◆ **EXERCISE REQUIREMENTS**:
Return exactly the span of lines in the following data that opens with the line containing "Screen dimensions: 1372x887" and closes with the line containing "Select the Primary text color swatch". Include nothing else.

[[ RECORDS SHOWN open ]]

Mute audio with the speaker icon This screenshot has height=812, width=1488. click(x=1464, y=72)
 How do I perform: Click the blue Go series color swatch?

[[ RECORDS SHOWN closed ]]
[[ RECORDS SHOWN open ]]

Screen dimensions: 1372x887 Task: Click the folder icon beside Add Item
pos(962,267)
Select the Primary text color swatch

[[ RECORDS SHOWN closed ]]

◆ **SOLUTION FOR THIS TASK**:
Screen dimensions: 1372x887 Task: Click the folder icon beside Add Item
pos(962,267)
Select the Primary text color swatch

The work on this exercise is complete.